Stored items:
BEGIN

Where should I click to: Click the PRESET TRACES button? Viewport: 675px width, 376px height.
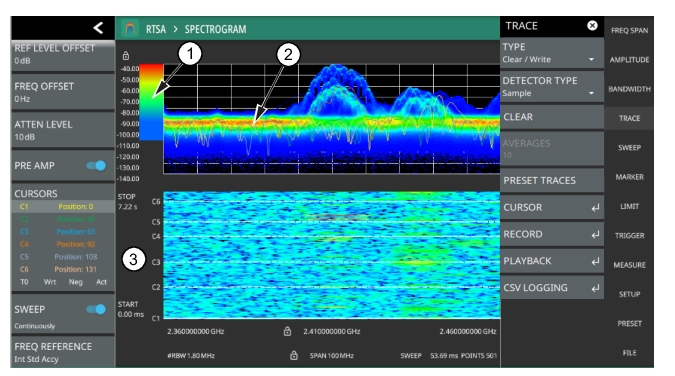tap(552, 180)
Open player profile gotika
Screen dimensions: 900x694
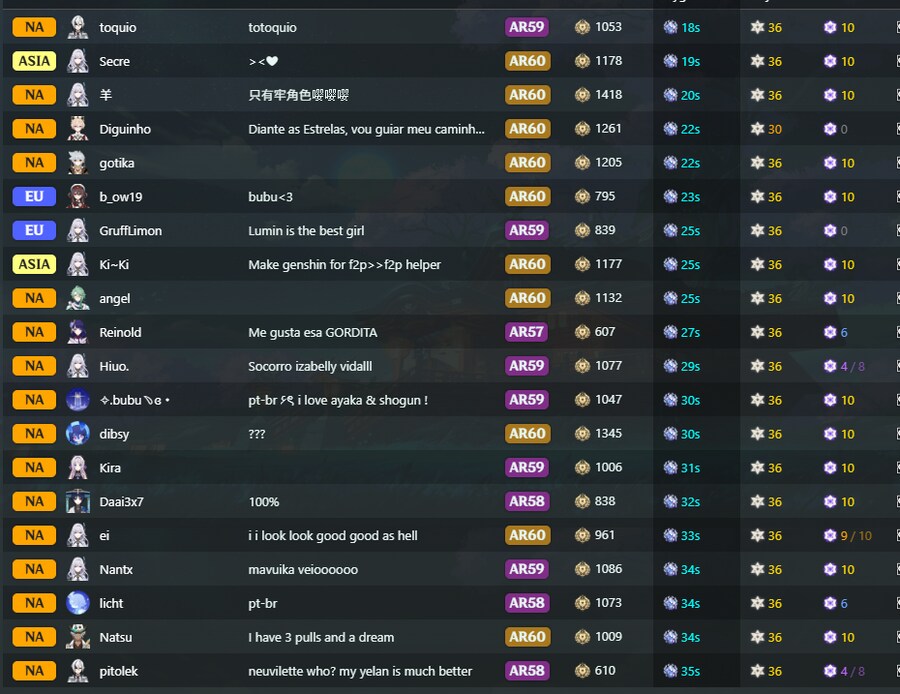pos(117,163)
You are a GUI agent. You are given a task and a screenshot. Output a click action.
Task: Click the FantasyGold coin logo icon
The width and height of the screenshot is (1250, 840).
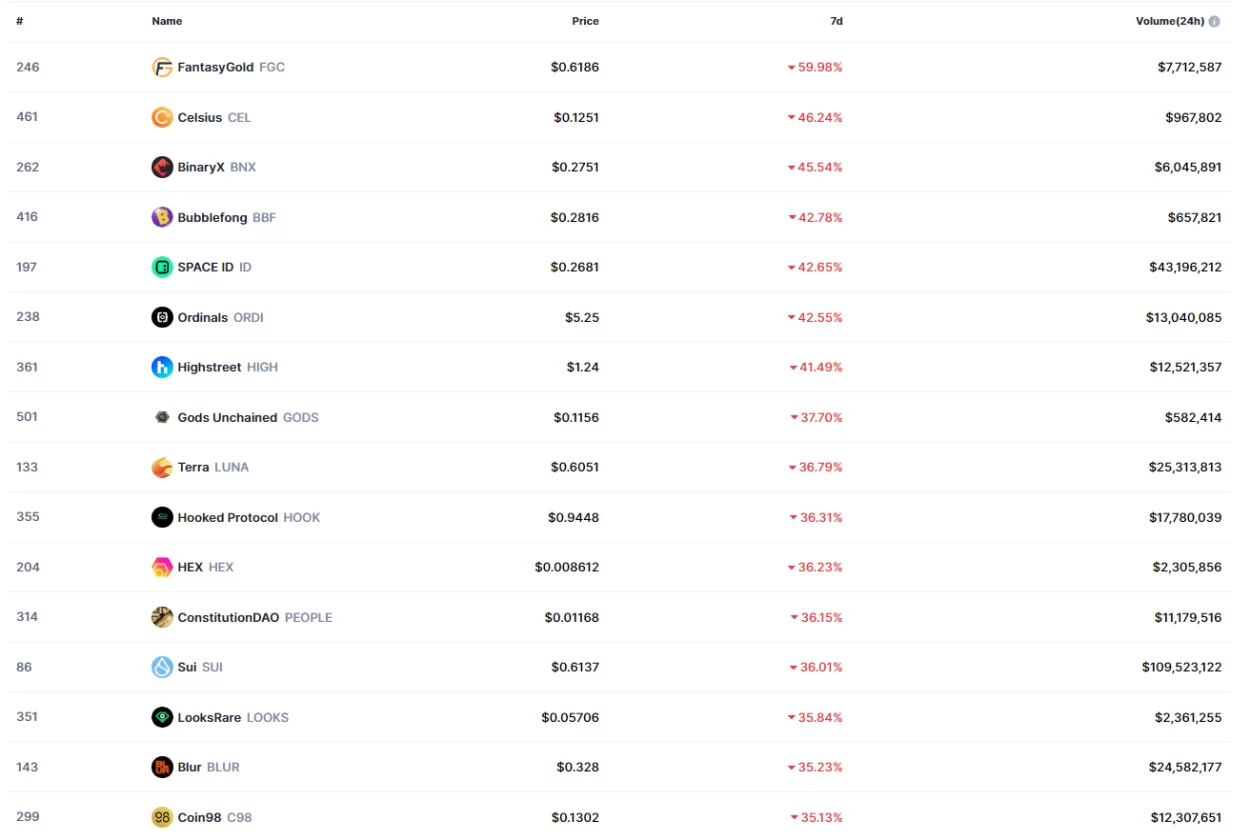coord(162,67)
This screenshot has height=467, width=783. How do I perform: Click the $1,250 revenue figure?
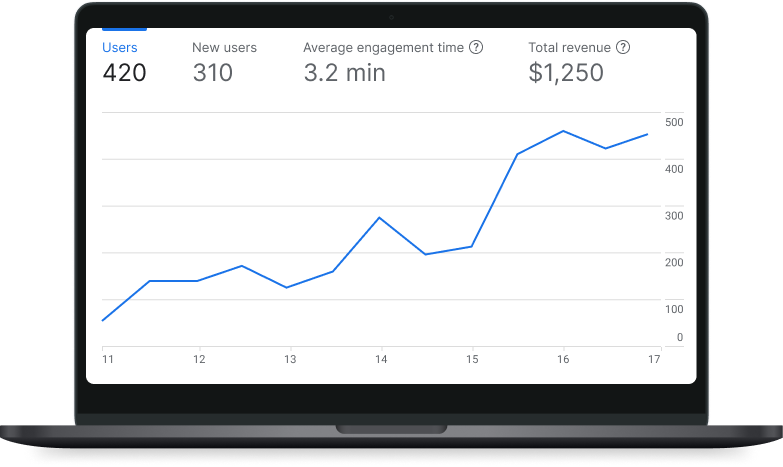(x=566, y=73)
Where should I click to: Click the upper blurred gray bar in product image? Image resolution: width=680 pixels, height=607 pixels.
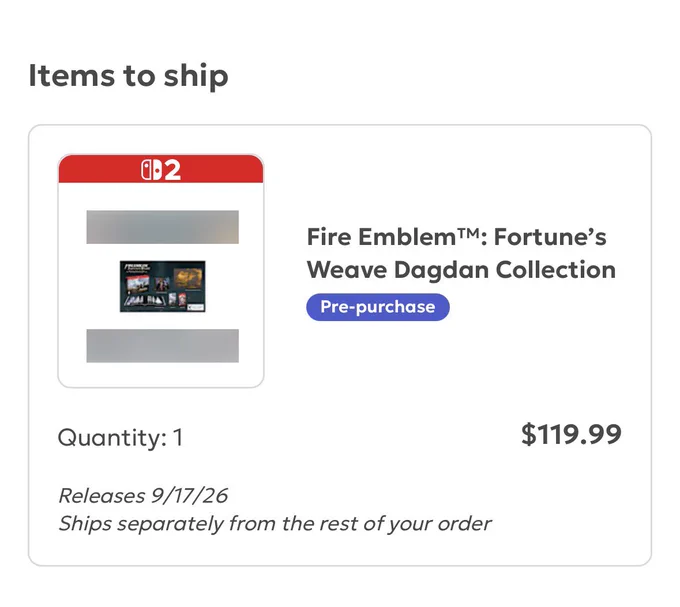(163, 227)
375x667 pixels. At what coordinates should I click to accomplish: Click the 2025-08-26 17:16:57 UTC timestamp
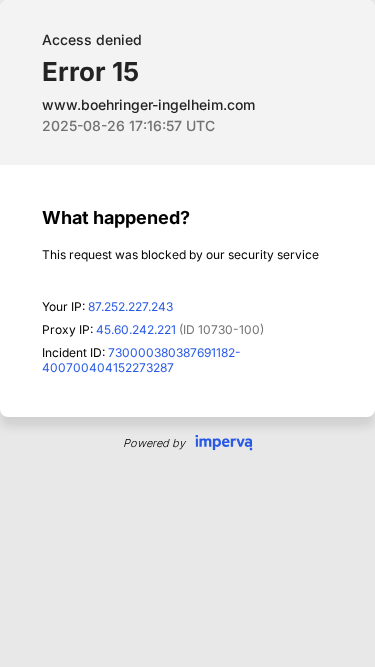point(128,126)
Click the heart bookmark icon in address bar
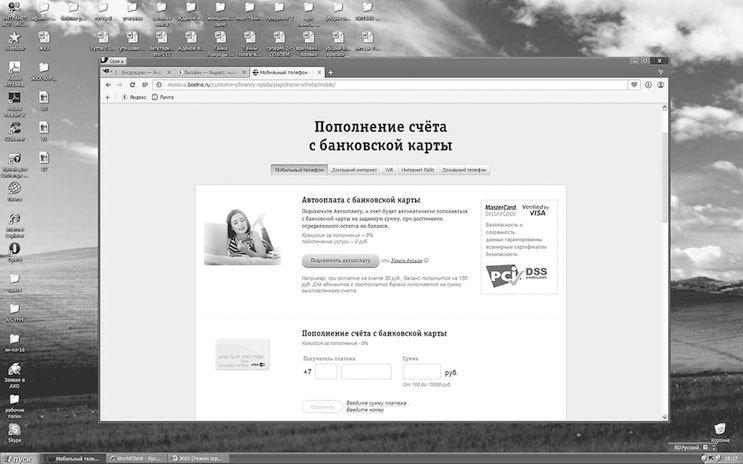743x464 pixels. click(x=635, y=85)
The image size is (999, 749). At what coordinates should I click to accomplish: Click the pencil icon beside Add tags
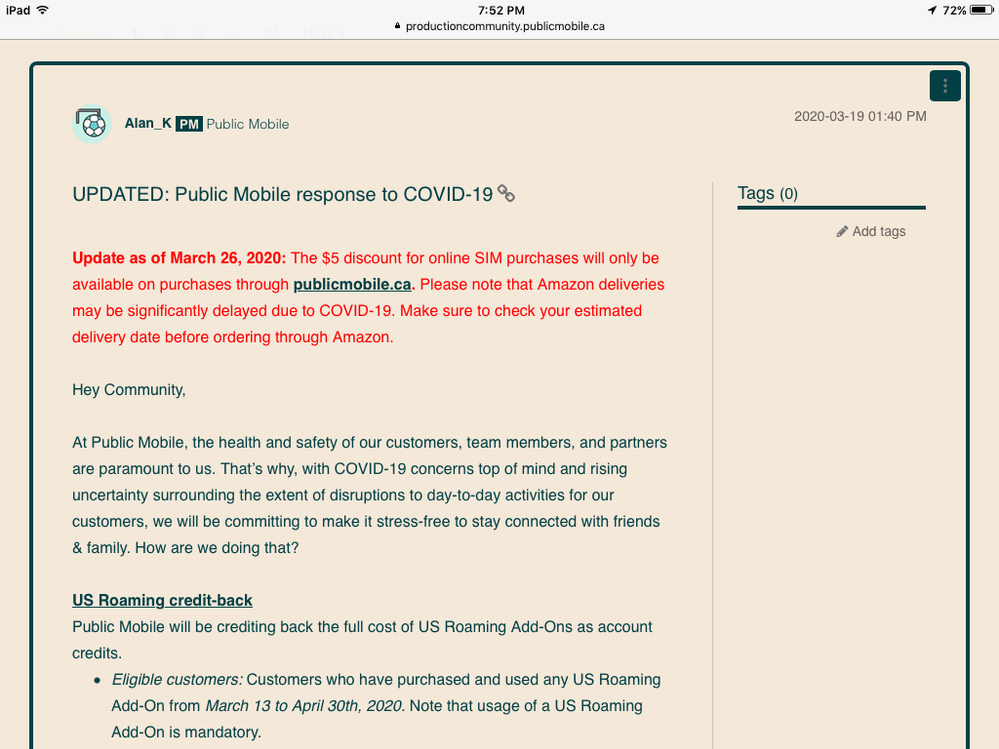click(x=842, y=231)
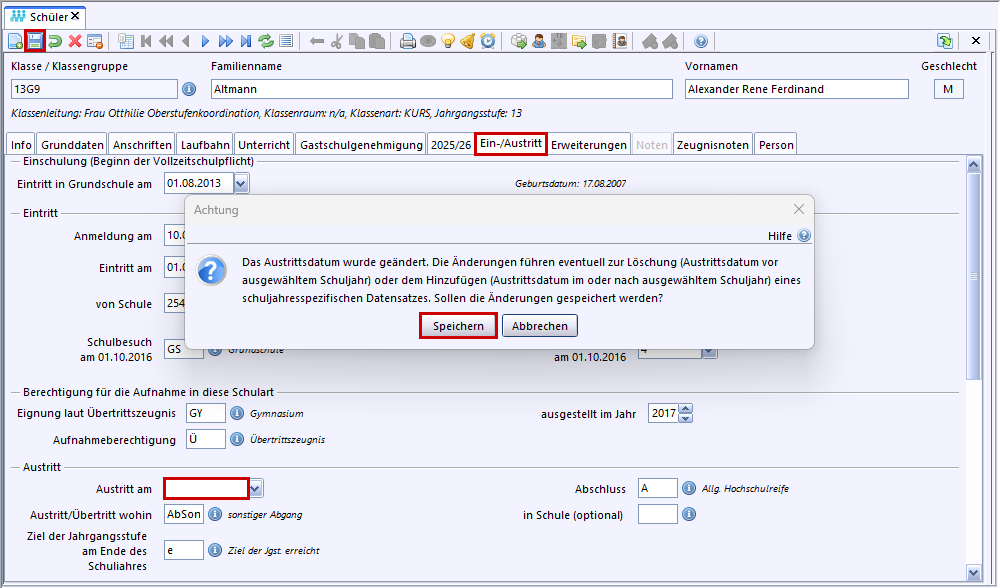Click the light bulb icon
Screen dimensions: 1000x588
(448, 41)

END

■ **TASK GOAL**
Each line above must be set down exactly, though no picture should be carried over.

■ **ANSWER SPACE**
Where should I click to: Click the PRESET TRACES button? Viewport: 675px width, 376px height.
tap(552, 180)
Open player profile gotika
Screen dimensions: 900x694
pos(117,163)
You are a GUI agent. You are given a task and a screenshot. Output a click action.
Task: Click the FantasyGold coin logo icon
The width and height of the screenshot is (1250, 840).
coord(162,67)
This screenshot has height=467, width=783. How do I perform: Click the $1,250 revenue figure?
(x=566, y=73)
Where should I click to: Click the upper blurred gray bar in product image? Image resolution: width=680 pixels, height=607 pixels.
(163, 227)
375x667 pixels. At what coordinates should I click to accomplish: Click the 2025-08-26 17:16:57 UTC timestamp
point(128,126)
Click the heart bookmark icon in address bar
743x464 pixels. click(x=635, y=85)
The image size is (999, 749). At what coordinates should I click to accomplish: Click the pencil icon beside Add tags
click(x=842, y=231)
Click the light bulb icon
Screen dimensions: 1000x588
(448, 41)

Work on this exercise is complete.